Please give back only the lines below from the one containing "Open the 姿态配置 tab" to the one containing "Given: Open the www.fullertreacymoney.com", each repeated word for word, both ends included.

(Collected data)
>>
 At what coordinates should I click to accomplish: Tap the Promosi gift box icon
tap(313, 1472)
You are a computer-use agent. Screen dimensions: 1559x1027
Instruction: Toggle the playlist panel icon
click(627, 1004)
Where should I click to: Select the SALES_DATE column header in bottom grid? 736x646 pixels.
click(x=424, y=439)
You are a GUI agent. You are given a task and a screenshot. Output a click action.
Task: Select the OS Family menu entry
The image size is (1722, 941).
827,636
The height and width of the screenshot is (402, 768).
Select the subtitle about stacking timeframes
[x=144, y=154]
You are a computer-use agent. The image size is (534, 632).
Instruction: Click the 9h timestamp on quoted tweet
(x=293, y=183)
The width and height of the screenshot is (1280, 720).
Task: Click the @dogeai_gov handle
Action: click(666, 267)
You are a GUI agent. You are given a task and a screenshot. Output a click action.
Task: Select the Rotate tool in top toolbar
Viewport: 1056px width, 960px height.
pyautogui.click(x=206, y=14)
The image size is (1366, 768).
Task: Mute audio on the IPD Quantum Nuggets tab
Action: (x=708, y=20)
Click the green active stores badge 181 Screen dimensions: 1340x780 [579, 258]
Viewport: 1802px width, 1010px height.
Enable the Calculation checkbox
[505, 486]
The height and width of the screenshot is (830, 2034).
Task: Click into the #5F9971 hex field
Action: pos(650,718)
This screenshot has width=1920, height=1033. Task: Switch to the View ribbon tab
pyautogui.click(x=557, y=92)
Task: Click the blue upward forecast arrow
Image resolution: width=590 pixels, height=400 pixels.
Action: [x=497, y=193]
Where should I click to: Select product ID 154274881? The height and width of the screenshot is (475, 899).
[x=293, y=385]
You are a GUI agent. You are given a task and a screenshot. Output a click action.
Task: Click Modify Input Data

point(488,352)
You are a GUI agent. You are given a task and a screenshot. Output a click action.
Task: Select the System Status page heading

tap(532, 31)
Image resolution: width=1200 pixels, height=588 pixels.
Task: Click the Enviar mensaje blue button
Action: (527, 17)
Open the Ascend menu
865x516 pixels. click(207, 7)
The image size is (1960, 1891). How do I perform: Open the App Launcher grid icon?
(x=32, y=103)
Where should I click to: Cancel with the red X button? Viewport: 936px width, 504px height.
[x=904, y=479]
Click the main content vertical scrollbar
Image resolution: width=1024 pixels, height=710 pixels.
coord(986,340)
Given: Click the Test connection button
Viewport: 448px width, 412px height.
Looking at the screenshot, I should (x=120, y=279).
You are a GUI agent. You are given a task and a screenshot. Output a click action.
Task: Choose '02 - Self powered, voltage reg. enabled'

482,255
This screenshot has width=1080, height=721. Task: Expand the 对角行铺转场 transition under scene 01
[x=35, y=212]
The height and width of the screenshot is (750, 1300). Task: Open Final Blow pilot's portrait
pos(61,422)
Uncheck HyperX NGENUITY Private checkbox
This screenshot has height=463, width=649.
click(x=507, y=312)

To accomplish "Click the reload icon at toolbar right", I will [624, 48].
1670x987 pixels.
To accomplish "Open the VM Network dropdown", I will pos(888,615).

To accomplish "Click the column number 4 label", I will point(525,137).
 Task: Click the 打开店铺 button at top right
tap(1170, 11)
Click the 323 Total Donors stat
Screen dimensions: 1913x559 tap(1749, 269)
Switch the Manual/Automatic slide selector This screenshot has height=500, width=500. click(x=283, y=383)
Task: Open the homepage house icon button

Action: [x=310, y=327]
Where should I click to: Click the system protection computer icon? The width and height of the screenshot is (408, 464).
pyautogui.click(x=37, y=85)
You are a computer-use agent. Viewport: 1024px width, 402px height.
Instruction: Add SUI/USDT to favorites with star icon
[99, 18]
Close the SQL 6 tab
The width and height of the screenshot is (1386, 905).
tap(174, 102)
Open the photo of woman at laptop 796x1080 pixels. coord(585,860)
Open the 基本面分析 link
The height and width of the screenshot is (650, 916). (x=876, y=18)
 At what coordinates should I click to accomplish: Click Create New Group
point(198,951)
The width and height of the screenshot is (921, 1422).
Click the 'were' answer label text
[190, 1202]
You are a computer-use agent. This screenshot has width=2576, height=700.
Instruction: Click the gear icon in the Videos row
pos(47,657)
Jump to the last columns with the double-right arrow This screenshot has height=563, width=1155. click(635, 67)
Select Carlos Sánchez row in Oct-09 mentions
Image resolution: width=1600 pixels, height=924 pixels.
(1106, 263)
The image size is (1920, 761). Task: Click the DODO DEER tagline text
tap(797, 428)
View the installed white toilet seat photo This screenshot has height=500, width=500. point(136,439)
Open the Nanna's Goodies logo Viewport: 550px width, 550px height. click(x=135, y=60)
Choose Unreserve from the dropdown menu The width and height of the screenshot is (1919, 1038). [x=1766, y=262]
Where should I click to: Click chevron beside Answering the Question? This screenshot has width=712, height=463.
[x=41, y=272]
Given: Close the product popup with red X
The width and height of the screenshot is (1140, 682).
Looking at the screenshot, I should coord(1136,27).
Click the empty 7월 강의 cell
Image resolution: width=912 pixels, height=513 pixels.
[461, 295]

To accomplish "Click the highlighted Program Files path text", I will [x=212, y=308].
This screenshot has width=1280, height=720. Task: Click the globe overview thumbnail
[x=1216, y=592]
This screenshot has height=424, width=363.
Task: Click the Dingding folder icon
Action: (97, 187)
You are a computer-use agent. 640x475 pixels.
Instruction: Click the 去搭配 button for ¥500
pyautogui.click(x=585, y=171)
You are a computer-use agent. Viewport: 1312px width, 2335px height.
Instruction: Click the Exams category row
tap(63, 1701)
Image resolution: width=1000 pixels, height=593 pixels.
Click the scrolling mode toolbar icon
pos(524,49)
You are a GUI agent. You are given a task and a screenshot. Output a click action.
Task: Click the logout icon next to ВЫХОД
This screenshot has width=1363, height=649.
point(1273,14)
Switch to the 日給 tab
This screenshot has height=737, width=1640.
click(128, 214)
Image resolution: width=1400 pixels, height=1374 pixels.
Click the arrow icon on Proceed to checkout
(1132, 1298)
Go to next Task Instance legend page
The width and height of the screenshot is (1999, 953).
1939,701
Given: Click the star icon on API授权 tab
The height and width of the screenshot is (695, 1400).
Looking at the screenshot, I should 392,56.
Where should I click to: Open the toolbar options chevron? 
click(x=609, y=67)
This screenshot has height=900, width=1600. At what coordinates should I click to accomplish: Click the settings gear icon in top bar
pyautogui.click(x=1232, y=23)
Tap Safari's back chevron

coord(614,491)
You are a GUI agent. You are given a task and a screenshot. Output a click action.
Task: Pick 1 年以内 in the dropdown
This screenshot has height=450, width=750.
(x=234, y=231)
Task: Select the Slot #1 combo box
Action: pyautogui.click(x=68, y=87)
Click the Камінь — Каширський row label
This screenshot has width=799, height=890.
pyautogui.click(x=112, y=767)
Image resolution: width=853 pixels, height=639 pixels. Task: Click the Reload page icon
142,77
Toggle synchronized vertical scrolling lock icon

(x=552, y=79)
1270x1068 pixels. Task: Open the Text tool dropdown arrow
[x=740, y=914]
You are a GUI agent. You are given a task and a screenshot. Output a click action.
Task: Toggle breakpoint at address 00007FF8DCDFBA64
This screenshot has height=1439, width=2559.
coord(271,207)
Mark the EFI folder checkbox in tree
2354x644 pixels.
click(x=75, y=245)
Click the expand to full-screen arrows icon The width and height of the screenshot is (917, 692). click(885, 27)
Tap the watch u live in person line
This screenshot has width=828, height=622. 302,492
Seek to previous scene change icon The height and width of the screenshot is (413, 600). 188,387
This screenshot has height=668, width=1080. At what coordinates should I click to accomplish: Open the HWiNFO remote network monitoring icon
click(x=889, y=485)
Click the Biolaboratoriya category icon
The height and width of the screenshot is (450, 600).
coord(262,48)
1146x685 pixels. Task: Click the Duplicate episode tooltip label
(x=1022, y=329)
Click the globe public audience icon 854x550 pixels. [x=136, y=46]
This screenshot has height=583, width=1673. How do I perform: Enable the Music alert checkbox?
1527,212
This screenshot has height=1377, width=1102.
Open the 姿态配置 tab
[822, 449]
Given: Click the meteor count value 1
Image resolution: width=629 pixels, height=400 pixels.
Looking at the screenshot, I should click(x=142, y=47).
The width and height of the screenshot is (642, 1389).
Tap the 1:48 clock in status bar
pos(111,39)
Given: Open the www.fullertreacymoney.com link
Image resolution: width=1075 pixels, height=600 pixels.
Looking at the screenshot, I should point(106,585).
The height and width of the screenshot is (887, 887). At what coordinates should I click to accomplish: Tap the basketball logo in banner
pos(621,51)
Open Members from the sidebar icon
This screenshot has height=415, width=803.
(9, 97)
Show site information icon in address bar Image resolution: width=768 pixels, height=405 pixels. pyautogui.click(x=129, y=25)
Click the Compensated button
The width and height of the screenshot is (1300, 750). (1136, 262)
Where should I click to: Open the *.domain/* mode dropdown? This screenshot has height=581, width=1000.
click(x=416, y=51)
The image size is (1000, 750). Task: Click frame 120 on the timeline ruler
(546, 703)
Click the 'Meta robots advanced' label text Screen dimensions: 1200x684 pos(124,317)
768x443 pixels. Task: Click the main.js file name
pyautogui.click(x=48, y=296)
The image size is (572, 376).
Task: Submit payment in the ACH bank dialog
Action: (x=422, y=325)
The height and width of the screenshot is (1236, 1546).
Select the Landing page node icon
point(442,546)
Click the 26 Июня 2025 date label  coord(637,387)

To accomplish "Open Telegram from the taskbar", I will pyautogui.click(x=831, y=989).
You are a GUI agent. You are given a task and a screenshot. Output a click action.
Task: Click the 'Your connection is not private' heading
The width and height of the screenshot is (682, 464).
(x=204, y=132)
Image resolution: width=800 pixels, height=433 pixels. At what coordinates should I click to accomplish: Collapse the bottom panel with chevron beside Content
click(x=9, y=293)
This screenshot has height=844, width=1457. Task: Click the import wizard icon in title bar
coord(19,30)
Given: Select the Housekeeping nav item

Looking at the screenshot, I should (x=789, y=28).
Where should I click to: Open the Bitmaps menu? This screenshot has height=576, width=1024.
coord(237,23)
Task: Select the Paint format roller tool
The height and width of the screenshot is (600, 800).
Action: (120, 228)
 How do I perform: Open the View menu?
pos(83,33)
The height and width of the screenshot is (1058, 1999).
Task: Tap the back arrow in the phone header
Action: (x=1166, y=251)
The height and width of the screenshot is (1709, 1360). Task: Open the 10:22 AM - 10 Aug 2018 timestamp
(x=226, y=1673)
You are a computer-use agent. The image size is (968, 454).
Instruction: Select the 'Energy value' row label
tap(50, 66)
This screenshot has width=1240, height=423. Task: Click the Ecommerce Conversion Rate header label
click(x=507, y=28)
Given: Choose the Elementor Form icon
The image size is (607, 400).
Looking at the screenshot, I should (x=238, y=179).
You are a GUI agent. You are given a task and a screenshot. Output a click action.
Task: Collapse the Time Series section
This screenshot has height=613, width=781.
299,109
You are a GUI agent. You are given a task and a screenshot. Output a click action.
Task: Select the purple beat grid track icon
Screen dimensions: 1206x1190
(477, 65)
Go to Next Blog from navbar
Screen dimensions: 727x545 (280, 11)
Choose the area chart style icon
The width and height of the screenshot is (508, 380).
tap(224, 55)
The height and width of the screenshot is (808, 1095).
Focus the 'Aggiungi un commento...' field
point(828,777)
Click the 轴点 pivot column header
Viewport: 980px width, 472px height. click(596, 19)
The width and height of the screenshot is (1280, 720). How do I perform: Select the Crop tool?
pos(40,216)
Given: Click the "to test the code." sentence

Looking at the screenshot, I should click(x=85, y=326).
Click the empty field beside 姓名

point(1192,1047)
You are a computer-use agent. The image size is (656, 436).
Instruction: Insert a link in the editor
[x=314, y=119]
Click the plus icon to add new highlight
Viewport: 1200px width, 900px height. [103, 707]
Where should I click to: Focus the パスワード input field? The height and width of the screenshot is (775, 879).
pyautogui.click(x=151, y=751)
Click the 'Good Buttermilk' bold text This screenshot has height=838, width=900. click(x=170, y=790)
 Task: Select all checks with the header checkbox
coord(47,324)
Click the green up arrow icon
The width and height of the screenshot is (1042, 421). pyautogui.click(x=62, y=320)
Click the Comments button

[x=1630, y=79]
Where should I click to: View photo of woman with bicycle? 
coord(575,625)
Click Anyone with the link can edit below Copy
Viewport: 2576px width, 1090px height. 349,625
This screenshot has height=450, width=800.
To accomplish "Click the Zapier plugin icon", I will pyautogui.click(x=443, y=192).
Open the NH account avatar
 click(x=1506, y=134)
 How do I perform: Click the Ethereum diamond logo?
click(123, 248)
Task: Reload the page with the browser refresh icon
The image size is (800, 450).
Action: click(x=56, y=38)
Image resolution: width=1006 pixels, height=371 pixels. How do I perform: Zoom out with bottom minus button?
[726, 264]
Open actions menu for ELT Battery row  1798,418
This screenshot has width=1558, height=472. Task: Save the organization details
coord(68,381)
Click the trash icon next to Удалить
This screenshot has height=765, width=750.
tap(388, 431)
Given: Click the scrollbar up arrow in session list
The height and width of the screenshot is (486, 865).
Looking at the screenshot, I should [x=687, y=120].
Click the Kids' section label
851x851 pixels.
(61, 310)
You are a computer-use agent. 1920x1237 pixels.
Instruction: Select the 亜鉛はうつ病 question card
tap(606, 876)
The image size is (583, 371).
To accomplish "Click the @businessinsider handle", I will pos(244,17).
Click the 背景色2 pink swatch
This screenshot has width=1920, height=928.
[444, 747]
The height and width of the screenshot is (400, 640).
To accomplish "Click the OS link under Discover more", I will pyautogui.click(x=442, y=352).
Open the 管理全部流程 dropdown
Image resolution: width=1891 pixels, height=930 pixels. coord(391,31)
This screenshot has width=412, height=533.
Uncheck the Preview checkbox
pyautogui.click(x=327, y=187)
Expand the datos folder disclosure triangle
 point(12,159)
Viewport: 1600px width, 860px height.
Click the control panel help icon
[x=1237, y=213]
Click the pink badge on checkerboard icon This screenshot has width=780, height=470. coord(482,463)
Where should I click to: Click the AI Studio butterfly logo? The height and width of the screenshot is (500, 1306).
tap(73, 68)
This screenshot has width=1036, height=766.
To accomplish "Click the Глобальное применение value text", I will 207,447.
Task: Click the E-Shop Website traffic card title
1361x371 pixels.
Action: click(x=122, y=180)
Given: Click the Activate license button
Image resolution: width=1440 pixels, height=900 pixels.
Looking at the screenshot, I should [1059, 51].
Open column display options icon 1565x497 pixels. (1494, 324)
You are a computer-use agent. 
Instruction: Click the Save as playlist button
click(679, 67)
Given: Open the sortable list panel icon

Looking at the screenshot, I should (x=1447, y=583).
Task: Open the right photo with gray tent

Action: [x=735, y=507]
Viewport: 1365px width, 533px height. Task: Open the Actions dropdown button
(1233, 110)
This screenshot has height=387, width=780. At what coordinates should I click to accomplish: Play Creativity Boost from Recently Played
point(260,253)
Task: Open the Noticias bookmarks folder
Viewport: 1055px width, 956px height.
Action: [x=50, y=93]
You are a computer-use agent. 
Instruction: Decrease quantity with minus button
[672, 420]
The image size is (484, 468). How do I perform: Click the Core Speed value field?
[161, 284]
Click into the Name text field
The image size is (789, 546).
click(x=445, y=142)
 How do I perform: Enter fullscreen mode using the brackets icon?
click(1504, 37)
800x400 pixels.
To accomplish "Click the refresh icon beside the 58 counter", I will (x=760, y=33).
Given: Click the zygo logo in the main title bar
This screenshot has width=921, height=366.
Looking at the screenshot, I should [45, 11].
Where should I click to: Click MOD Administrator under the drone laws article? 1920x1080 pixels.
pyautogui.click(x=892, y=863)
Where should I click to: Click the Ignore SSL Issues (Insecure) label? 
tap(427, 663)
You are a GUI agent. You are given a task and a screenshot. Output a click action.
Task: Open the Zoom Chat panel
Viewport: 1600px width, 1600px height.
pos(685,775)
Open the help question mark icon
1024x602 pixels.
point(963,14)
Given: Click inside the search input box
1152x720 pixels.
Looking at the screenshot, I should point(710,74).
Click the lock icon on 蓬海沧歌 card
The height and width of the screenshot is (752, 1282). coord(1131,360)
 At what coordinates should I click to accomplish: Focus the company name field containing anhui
<<
◆ EXERCISE RESULT ◆
Open the 姿态配置 tab
[822, 449]
Given: Click the meteor count value 1
Image resolution: width=629 pixels, height=400 pixels.
Looking at the screenshot, I should click(x=142, y=47).
The width and height of the screenshot is (642, 1389).
Tap the 1:48 clock in status bar
pos(111,39)
Given: Open the www.fullertreacymoney.com link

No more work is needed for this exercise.